WHAT YOU SHOULD DO | Reproduce precisely the lines between the start of the data below and the line with "Linktegoed kopen (351, 23)", both included.

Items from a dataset
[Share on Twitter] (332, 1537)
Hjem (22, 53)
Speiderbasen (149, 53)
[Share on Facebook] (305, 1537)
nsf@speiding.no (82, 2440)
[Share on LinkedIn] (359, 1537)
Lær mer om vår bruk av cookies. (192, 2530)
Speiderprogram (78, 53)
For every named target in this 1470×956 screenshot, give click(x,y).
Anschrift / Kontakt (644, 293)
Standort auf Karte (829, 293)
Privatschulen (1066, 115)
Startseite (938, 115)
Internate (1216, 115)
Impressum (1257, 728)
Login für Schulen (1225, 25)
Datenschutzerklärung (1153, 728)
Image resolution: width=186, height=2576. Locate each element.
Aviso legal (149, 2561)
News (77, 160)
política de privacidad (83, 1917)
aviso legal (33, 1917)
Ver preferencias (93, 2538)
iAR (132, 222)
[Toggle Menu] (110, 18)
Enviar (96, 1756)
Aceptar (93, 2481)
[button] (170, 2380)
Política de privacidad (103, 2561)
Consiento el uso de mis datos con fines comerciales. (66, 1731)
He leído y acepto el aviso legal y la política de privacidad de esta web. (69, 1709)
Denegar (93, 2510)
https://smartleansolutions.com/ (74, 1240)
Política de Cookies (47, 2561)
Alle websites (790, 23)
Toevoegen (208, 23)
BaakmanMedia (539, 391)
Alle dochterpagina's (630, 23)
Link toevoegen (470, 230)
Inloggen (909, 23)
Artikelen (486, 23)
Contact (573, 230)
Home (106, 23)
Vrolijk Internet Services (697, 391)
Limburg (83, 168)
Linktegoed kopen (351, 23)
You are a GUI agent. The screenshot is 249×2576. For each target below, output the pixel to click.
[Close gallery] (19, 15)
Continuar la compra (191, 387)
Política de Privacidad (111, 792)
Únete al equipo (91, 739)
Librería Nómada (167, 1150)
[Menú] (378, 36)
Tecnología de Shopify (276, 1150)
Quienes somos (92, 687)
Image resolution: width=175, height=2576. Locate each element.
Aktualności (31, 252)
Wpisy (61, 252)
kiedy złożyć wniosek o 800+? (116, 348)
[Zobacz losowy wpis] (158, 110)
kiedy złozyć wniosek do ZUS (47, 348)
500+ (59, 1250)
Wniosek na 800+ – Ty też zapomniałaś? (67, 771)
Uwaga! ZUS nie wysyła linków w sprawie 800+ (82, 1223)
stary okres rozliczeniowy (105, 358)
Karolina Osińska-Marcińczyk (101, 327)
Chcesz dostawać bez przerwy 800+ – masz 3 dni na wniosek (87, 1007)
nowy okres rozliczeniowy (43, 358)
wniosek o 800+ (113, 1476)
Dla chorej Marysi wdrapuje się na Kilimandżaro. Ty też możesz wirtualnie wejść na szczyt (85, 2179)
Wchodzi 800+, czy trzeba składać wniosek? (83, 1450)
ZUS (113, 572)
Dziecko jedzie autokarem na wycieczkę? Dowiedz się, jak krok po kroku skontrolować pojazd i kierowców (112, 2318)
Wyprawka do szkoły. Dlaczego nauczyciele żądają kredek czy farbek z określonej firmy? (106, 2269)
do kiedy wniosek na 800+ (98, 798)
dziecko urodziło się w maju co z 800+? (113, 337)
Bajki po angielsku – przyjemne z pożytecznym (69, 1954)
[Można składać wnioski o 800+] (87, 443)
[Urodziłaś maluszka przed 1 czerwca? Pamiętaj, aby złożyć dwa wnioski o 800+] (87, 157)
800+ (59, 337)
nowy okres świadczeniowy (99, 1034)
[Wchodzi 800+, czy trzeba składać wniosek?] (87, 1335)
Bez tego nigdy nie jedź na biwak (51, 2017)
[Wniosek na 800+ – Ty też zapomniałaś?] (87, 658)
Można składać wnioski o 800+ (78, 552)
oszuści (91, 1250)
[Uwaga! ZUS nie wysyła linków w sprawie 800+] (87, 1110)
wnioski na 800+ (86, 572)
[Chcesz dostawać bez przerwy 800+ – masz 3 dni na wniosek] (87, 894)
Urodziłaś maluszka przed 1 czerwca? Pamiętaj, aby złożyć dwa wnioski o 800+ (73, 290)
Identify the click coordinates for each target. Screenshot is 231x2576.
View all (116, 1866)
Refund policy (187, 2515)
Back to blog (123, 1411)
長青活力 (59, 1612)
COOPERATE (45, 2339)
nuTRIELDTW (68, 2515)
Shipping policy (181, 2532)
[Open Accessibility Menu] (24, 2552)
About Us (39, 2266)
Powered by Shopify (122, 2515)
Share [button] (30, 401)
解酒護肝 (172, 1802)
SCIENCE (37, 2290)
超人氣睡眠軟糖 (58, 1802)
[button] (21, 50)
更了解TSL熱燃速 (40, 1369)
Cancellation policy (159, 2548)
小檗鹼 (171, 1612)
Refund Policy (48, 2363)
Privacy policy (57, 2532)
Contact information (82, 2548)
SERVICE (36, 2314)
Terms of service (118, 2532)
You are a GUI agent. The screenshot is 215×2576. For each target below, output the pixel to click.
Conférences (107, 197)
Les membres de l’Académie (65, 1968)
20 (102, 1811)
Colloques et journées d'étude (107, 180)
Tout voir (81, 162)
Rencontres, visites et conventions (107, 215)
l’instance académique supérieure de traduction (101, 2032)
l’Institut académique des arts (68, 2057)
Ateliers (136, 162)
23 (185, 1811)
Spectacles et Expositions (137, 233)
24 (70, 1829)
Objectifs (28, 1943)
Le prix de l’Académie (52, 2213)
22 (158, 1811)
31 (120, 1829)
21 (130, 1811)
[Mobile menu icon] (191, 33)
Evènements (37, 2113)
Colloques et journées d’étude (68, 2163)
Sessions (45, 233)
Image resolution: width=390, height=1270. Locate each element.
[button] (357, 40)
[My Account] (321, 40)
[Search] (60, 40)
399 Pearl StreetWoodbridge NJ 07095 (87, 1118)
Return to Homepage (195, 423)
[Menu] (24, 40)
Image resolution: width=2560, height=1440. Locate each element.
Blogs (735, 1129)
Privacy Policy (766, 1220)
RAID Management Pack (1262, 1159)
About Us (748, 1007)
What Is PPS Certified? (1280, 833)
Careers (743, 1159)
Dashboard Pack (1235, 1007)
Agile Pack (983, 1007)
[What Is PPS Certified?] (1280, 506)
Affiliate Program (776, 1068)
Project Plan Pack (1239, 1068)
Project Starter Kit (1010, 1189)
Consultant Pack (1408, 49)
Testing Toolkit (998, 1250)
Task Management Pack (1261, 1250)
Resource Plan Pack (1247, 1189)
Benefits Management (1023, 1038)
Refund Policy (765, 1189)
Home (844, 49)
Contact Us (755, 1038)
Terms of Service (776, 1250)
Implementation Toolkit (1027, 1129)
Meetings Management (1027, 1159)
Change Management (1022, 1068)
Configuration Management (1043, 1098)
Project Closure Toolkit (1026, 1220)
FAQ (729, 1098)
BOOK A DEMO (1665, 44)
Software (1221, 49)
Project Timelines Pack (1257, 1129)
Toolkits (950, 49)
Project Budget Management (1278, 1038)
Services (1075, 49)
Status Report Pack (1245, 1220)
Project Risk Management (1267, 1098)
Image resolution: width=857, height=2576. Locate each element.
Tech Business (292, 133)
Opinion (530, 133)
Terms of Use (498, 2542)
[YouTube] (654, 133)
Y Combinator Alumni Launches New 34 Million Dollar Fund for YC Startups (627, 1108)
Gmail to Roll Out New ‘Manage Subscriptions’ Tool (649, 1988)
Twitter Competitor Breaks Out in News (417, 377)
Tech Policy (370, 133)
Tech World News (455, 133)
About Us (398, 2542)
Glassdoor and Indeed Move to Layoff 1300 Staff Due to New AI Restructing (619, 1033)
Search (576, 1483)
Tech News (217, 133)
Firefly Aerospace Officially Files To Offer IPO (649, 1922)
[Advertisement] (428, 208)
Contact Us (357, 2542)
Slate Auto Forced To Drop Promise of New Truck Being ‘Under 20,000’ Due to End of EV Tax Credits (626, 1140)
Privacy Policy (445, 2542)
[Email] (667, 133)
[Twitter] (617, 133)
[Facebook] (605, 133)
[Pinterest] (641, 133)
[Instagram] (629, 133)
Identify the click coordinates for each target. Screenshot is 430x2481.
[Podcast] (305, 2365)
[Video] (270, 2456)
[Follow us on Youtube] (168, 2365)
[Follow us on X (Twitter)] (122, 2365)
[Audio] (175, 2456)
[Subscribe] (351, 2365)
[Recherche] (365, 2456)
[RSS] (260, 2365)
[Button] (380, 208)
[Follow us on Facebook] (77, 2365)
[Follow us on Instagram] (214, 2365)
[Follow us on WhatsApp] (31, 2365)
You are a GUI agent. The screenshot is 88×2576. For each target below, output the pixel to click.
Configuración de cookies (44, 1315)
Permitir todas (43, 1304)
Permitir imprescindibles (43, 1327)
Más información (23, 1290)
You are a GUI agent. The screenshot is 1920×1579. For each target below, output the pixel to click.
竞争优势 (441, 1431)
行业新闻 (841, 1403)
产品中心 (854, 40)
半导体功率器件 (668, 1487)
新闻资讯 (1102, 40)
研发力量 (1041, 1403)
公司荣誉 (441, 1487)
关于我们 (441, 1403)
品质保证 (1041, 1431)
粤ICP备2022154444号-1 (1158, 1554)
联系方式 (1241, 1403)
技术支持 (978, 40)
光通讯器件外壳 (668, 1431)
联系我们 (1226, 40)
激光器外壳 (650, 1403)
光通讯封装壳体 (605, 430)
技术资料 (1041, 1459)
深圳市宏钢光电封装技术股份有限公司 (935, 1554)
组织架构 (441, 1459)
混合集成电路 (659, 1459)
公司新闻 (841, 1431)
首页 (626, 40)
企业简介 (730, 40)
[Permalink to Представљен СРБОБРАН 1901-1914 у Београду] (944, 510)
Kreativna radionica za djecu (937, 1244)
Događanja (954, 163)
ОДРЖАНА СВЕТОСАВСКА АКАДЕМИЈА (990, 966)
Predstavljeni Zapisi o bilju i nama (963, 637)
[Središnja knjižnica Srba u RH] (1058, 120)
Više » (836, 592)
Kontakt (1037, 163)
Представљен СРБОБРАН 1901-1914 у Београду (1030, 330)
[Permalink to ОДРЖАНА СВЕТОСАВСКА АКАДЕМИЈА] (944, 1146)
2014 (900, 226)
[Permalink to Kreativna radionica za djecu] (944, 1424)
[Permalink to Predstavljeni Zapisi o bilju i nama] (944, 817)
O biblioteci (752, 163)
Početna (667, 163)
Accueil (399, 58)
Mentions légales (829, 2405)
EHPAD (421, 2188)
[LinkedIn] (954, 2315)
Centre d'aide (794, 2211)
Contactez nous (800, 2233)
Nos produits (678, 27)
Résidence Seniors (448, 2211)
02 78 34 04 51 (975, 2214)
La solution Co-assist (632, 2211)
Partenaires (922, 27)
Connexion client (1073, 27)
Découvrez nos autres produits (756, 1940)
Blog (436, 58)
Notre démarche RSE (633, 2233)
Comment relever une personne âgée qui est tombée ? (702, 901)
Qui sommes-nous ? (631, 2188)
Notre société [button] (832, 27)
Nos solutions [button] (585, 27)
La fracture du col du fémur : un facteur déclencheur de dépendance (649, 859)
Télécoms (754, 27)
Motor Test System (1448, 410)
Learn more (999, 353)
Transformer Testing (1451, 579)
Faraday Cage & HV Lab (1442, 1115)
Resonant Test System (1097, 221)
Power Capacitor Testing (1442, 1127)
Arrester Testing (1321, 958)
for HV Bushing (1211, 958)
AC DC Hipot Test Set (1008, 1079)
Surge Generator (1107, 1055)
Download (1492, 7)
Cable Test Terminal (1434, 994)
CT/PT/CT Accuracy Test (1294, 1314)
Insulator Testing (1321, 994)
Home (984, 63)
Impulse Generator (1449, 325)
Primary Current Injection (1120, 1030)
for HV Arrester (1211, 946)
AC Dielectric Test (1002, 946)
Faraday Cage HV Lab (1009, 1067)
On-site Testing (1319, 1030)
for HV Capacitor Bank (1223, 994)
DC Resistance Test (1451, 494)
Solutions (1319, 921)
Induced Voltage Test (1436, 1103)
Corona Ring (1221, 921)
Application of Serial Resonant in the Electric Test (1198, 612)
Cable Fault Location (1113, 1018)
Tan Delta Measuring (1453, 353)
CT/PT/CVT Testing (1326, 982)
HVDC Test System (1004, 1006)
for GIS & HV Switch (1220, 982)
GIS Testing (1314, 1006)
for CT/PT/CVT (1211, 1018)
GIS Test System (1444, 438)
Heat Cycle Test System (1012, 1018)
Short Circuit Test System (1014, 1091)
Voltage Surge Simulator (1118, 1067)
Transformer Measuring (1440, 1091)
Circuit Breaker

SOLUTION FOR THIS TASK |
[Share on Twitter] (332, 1537)
Hjem (22, 53)
Speiderbasen (149, 53)
[Share on Facebook] (305, 1537)
nsf@speiding.no (82, 2440)
[Share on LinkedIn] (359, 1537)
Lær mer om vår bruk av cookies. (192, 2530)
Speiderprogram (78, 53)
For every named target in this 1470×956 screenshot, give click(x,y).
Anschrift / Kontakt (644, 293)
Standort auf Karte (829, 293)
Privatschulen (1066, 115)
Startseite (938, 115)
Internate (1216, 115)
Impressum (1257, 728)
Login für Schulen (1225, 25)
Datenschutzerklärung (1153, 728)
Image resolution: width=186, height=2576. Locate each element.
Aviso legal (149, 2561)
News (77, 160)
política de privacidad (83, 1917)
aviso legal (33, 1917)
Ver preferencias (93, 2538)
iAR (132, 222)
[Toggle Menu] (110, 18)
Enviar (96, 1756)
Aceptar (93, 2481)
[button] (170, 2380)
Política de privacidad (103, 2561)
Consiento el uso de mis datos con fines comerciales. (66, 1731)
He leído y acepto el aviso legal y la política de privacidad de esta web. (69, 1709)
Denegar (93, 2510)
https://smartleansolutions.com/ (74, 1240)
Política de Cookies (47, 2561)
Alle websites (790, 23)
Toevoegen (208, 23)
BaakmanMedia (539, 391)
Alle dochterpagina's (630, 23)
Link toevoegen (470, 230)
Inloggen (909, 23)
Artikelen (486, 23)
Contact (573, 230)
Home (106, 23)
Vrolijk Internet Services (697, 391)
Limburg (83, 168)
Linktegoed kopen (351, 23)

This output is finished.